Overview
The inscribed polygon method is consistent with Hückel’s 4n + 2 rule and helps to learn whether the given cyclic compound is aromatic or not. The compound is stable and aromatic if every bonding molecular orbital (MO) is completely filled with a pair of electrons. However, if the non-bonding or antibonding orbitals are filled with electrons, the compound is unstable and not aromatic. Consider the Frost circle diagrams for cycloalkenes containing 4 to 8 carbons.
By looking at the Frost circles, it is observed that the number of bonding MO is always odd, and the required number of π electrons in the bonding MO is either 2 or 6. The number of electrons perfectly satisfies the 4n + 2 rule of aromaticity. Hence, the compounds with completely filled bonding MO are aromatic.
In the case of four-membered cyclobutadiene with 4π electrons and eight-membered cyclooctatetraene with 8π electrons, the bonding MO are completely filled, and each of the non-bonding MO is singly occupied. The presence of electrons in high-energy non-bonding MO makes them unstable and not aromatic. However, the five-membered cyclopentadienyl anion, six-membered benzene, and seven-membered cycloheptatrienyl cation have 6π electrons, and the corresponding bonding MO are fully occupied and stable, so they are aromatic.
Overall, molecules having completely filled bonding molecular orbitals are considered aromatic, whereas compounds with electrons in orbitals other than bonding are not aromatic.
Procedure
According to Huckel's rule, benzene is stable and aromatic, while cyclobutadiene and cyclooctatetraene are unstable and not aromatic.
The aromaticity of these compounds can be understood from their Frost circle diagrams.
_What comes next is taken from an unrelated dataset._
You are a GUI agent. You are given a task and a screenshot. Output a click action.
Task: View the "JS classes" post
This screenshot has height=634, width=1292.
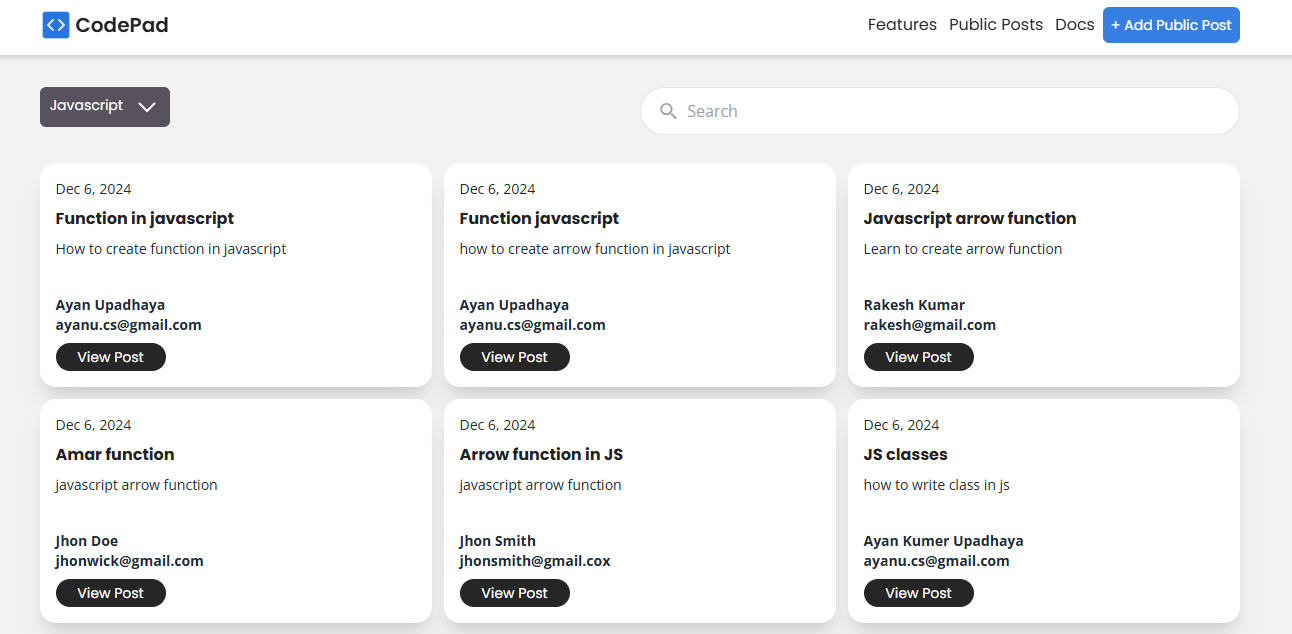[919, 593]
The Frost circle for benzene has six π molecular orbitals. All the low-energy bonding orbitals are fully occupied with six π electrons, while the high-energy antibonding orbitals are empty. Therefore, benzene is stable and aromatic.
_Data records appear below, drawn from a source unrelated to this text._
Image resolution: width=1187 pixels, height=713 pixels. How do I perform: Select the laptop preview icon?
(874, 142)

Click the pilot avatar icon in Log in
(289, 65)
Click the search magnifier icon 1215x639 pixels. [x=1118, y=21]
The Frost circles for cyclobutadiene and cyclooctatetraene have four and eight π molecular orbitals, respectively.
The bonding orbitals are fully occupied for both of the compounds, while the nonbonding orbitals are singly occupied. The antibonding orbitals are empty.
As is evident, the presence of π electrons in high-energy nonbonding orbitals makes the two compounds unstable and not aromatic.
Overall, a given molecule is considered aromatic when all of the π electrons are paired in bonding molecular orbitals. Compounds with electrons in orbitals other than bonding are not aromatic.